There are four techniques that all people scientists need to understand. They are visualization, correlation and interrelationships, prediction and text analytics.
1. Visualization to understand the problem
Visualisation is the foundation of people science, but perhaps not in the way you think. In this context I’m not talking about fancy visualizations or presentations. In my opinion, the foundation of people science is using visualisation to screen data, understand the distribution and identify any problems.
Whenever I’ve skipped this step in the past, I’ve found that there’s a big gap in my data or that something has been coded incorrectly and is affecting the data. Visualizing your data is the easiest way to stop yourself from making mistakes like that.
There are several websites that specialize in visualizing for data screening and can show you many different ways to do this. Look at your own data sets by jumping into R and using simple things like histograms, scatter plots and multiple scatter plots to look for anything strange. You can see quickly if anything grabs your attention - perhaps the data is bunching to one side or something looks like it’s in the wrong place.
Non-visual techniques can also be used but the visual ones tend to give you more information - and it's more fun!
2. Correlation to understand the structure of the data
Correlation or dimensionality may not seem very complex but they're a fantastic way to understand the structure in your data. Understanding the structure or the interrelationship between the variables will inform what techniques you use down the track.
For example, you may initially think you’re looking at 50 different things, but these may actually correlate into just three or four major underlying factors. It’s then very important and powerful to understand the structure and interrelationship between those three or four things. This can have huge implications for the techniques you use and any problems you have with those techniques down the track.
People often rush into a regression analysis or dimension reduction technique rather than looking at factor or components analysis. But these correlation or covariance techniques are a good way to see the direct relationship between variables and help you truly understand the basic correlation and covariance structures within the data. If you don't have this understanding at the outset you may include factors in your later prediction models that are actually interrelated and confuse the model. An understanding of correlations also gives you a depth of understanding about how your models may perform before you jump into more complex or higher level modeling.
To identify interrelationships, first look at the correlation matrix for any data set and inspect and explore it visually. Color code any correlations and covariances - overlay them with different shades and colors to draw your attention to where variables are strongly related or not related. Then look at some resources on principal components as a rich way to engage with subjects before you become too abstract about them. For example, I might review some literature in the psychology domain about personality variables or cognitive abilities to better understand the area before I get started.
3. Prediction - crucial but easy to get wrong
Predictions aren’t a magic bullet - one of the biggest mistakes many people scientists make is to over-emphasize how well they can predict something. Some things are just too difficult to predict and the error rates will be high because you don't have all the variables you need at hand. It’s important to be aware of that and the limitations of the techniques that you’re using.
It’s best to start with things like basic linear regression and logistic regression. You can then move onto more complex and powerful tools like ridge and lasso regressions and random forests. These are helpful tools but it’s important to be aware of how accurate they are when you interpret them and also be able to convey that level of accuracy to others. People need to have a true and practical sense of what you’re really able to predict, and what you can’t.

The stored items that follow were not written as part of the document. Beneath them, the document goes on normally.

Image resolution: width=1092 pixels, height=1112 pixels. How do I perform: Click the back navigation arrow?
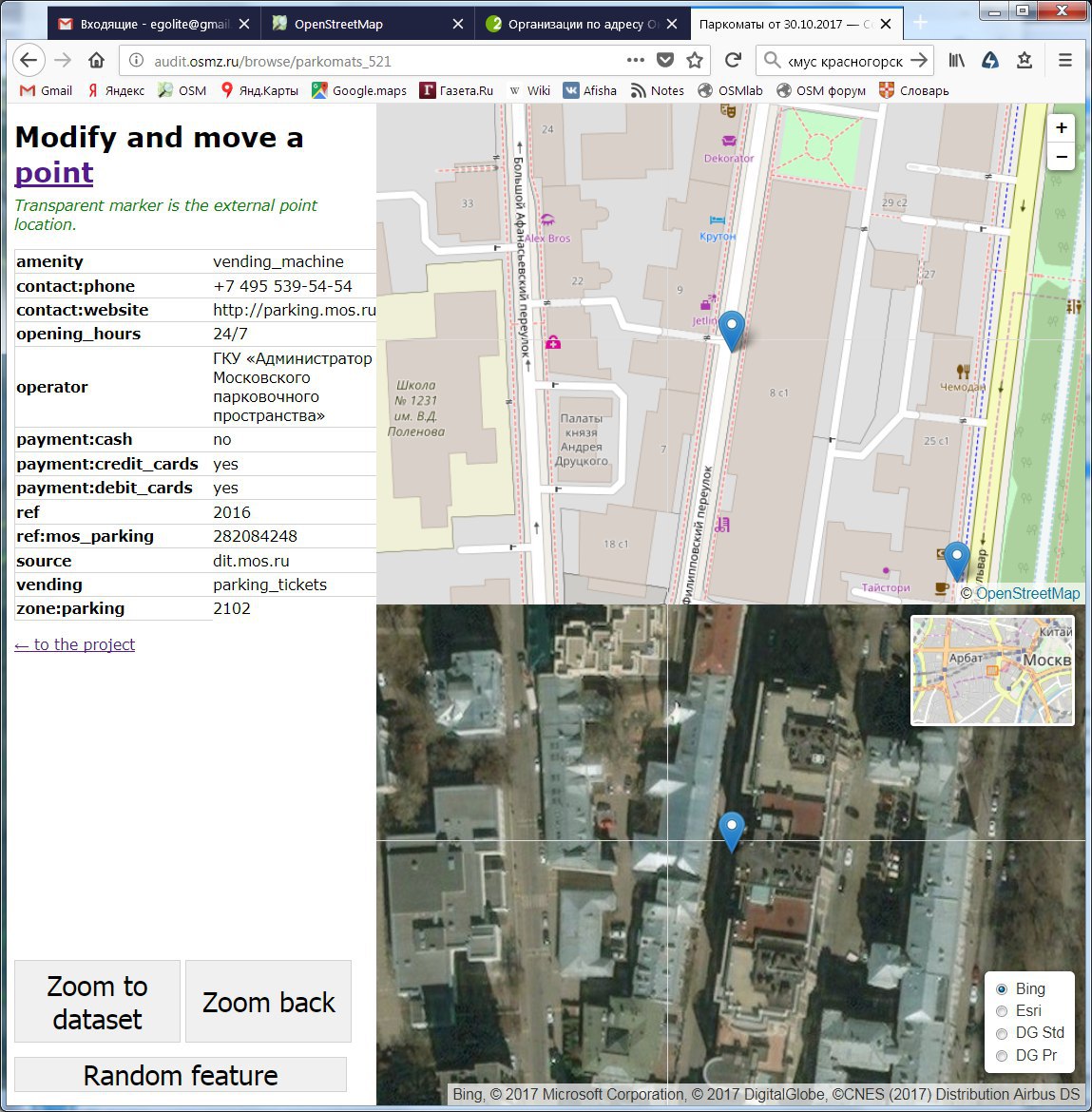coord(29,61)
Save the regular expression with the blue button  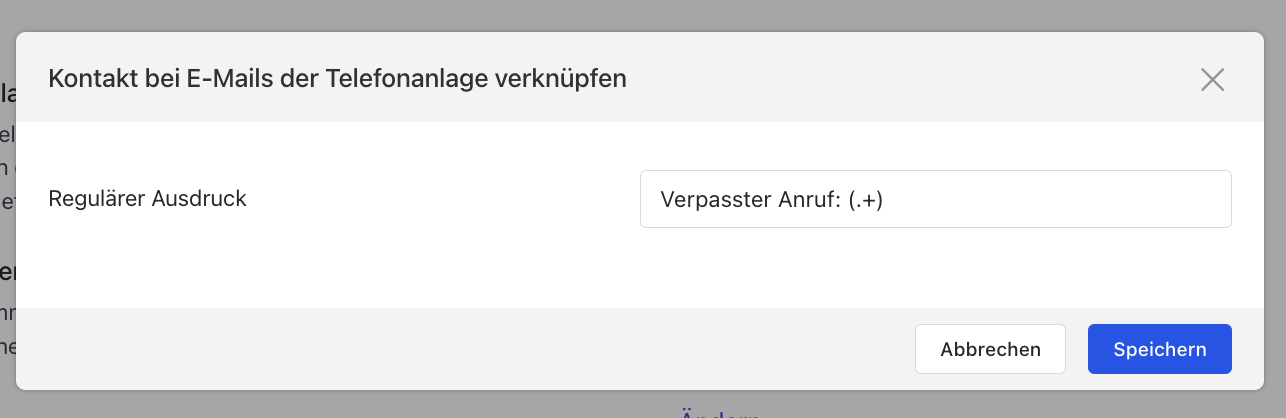1159,349
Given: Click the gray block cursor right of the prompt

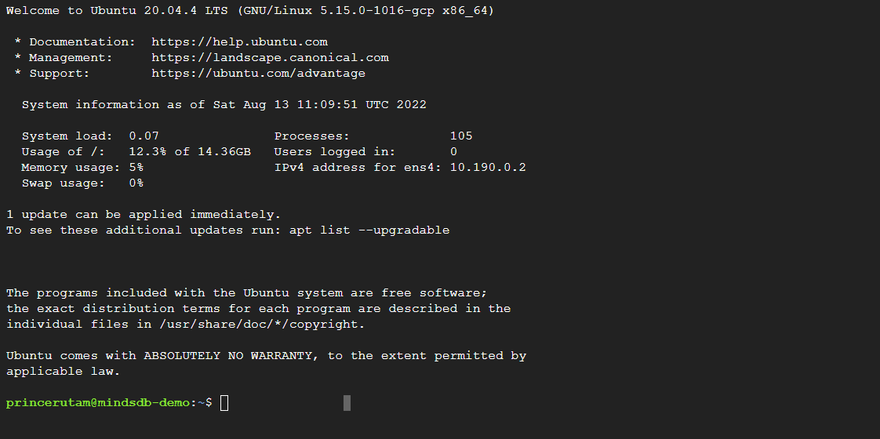Looking at the screenshot, I should tap(347, 402).
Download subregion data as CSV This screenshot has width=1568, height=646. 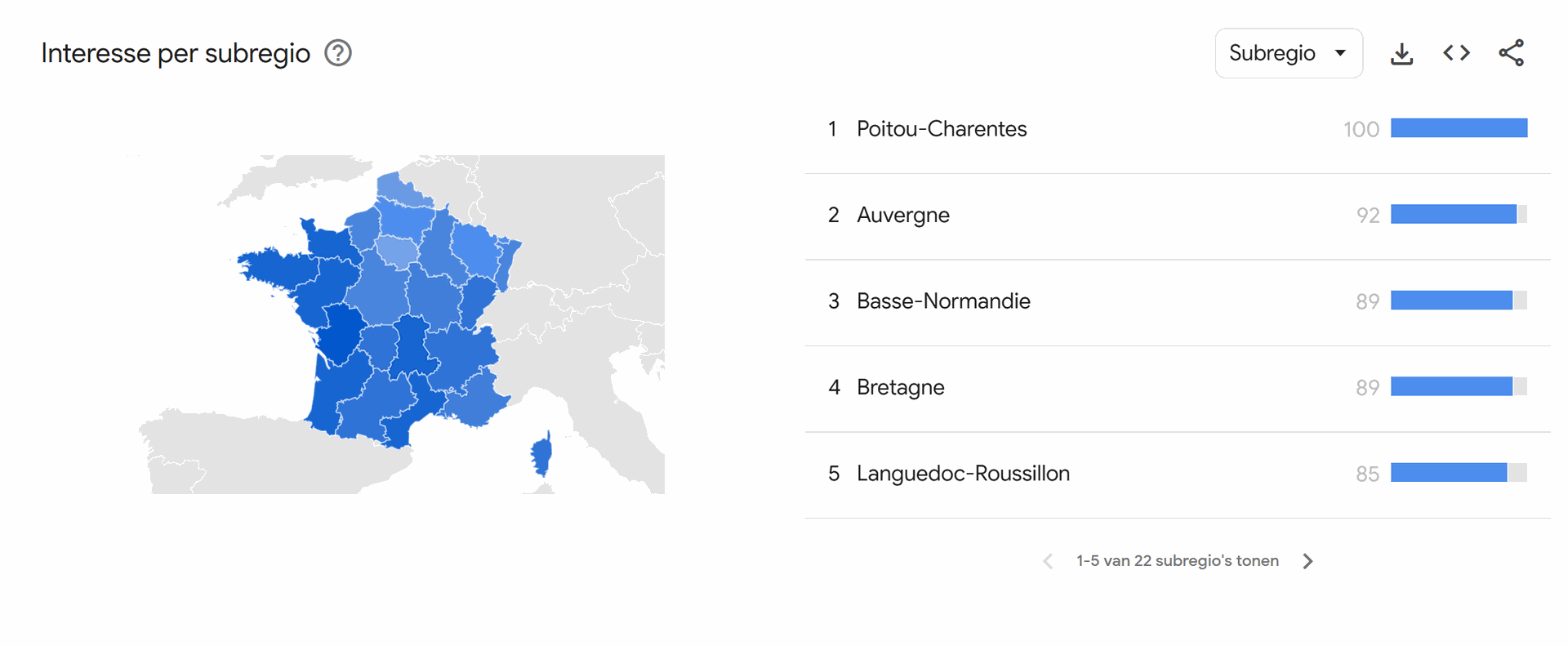point(1401,54)
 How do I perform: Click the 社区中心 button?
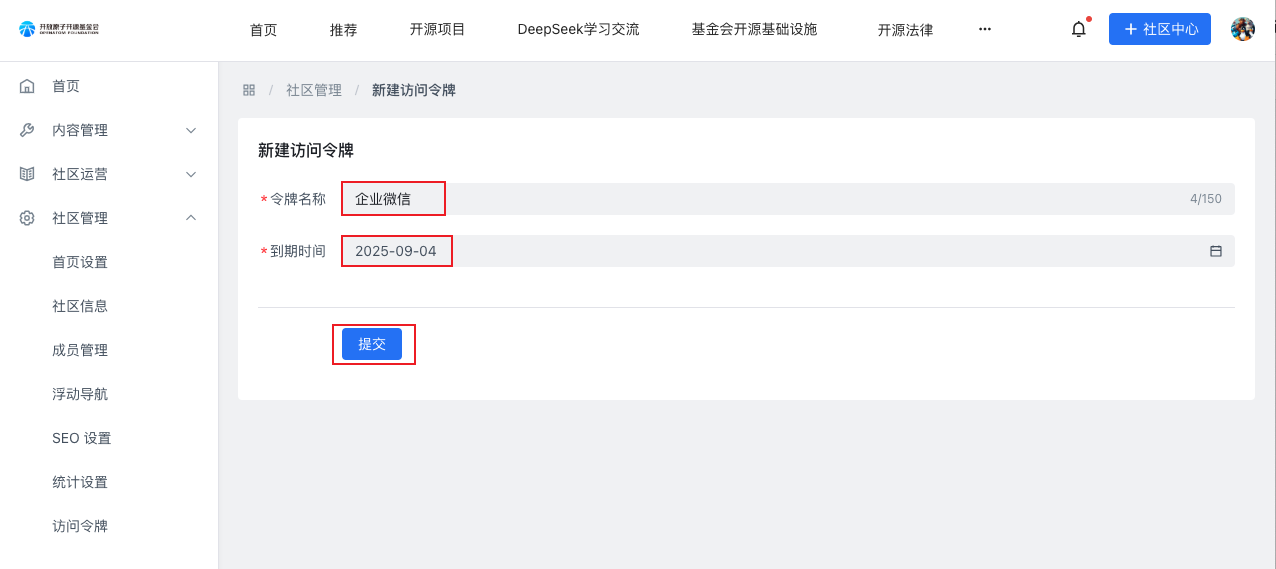[x=1160, y=30]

It’s also common to overfit a small data set to a model and say that certain things are the best predictors. Look at the accuracy of the predictions, error rates or just how much you have fitted the data. There are many techniques that you can use to help with this, like testing for accuracy in holdout samples and checking whether the model replicates in larger data sets.
To avoid mistakes, it’s also helpful to start by predicting something simple or straightforward. For example, if you’re looking at churn just look at whether someone leaves an organization or not first. Then you can use techniques to help you generalize to other samples where you start to get more in-depth. This approach will make your ridge or lasso regressions really powerful and can also help you when you start to predict nonlinear things, groups or categories, like random forests.
4. Text analytics are essential for identifying themes
Modern people scientists need to understand text analytics because any type of survey or feedback you do in an organization will generate thousands of comments. Text analytics can help you turn those comments into numerical vectors and identify common themes.
One of the most common mistakes people make with text analytics is to run them into word clouds straight away. Word clouds are great but first you have to strip out all of the unimportant words like ‘it’ and ‘the’. There are some great libraries that can do that and then put them into a word cloud or clustering technique for you.
Clustering techniques are crucial when doing text analytics. Techniques like word to vector, K-means clustering and t-SNE (t-distributed Stochastic Neighbor Embedding) allow you to find structure in text data that you’ve never seen before. Before you start working with your own data set, it’s best to use dummy data sets that you can find online. This is because there’s often a lot of data cleaning that needs to be done before you can use a clustering technique. With the dummy data set you can experience some of the joys of text analytics before getting into the weeds.
While these techniques form a great foundation for any people scientist, it’s important not to limit yourself to them. These are just techniques and they can, and should, be combined with techniques from other areas. Have fun and play around with your data, combine and explore it to help you understand and identify what it’s telling you.